BGH urteilt: Waren Diesel-Klagen noch 2019 und 2020 möglich?

Von dpa
Ein Schild weist auf den Bundesgerichtshof hin.
Ein Schild weist auf den Bundesgerichtshof hin. Uli Deck/dpa/Archivbild

Karlsruhe - Diesel-Käufer, die erst 2019 oder später gegen VW geklagt haben, dürften heute gespannt nach Karlsruhe schauen. Der Bundesgerichtshof (BGH) äußert sich in einem Fall aus Sachsen-Anhalt zu der Frage, ob sie trotzdem noch Anspruch auf Schadenersatz haben. Laut Volkswagen könnten von dem Urteil bis zu 20.000 Verfahren betroffen sein. (Az. VI ZR 1118/20)

Die Manipulation der Abgastechnik in Millionen Diesel-Autos war im September 2015 ans Licht gekommen. Schadenersatz-Ansprüche verjähren nach drei Jahren - Klagen hätten also eigentlich allerspätestens Ende 2018 erhoben werden müssen. Allerdings muss außer Frage stehen, dass den Klägerinnen und Klägern 2015 schon klar war, dass auch ihr Diesel betroffen ist. In den meisten Fällen vor Gericht ist das umstritten.

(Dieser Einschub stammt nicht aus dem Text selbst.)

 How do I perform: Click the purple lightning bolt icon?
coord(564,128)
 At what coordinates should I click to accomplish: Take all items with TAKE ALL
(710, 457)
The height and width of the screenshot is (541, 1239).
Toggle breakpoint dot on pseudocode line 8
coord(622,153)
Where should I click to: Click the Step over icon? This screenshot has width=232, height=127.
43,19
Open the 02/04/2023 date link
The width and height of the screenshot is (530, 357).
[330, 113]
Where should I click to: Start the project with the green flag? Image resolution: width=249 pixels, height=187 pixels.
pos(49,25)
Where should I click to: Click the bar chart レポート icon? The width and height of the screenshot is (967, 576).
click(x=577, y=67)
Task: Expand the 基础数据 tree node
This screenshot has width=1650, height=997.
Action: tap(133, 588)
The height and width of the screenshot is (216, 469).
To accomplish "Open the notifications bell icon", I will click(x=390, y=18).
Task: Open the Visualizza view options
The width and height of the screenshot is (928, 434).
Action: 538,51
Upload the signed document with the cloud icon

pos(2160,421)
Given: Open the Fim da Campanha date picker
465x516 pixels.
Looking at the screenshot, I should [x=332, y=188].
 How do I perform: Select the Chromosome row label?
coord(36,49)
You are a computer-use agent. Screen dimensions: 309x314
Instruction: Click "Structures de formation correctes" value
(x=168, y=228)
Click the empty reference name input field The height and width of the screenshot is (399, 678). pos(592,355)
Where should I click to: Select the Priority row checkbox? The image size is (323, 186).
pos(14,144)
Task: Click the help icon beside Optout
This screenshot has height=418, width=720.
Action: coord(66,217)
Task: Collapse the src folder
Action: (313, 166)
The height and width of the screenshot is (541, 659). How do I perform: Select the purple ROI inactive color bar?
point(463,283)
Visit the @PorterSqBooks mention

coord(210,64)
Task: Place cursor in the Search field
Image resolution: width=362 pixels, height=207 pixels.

Der Mann in dem Fall hatte sich außerdem zeitweise zur Musterfeststellungsklage der Verbraucherzentralen gegen VW angemeldet, um die Verjährung seiner Ansprüche zu verhindern. Später meldete er sich wieder ab und klagte selbst. Hier ist zu klären, ob das ein zulässiger Kniff war oder Rechtsmissbrauch.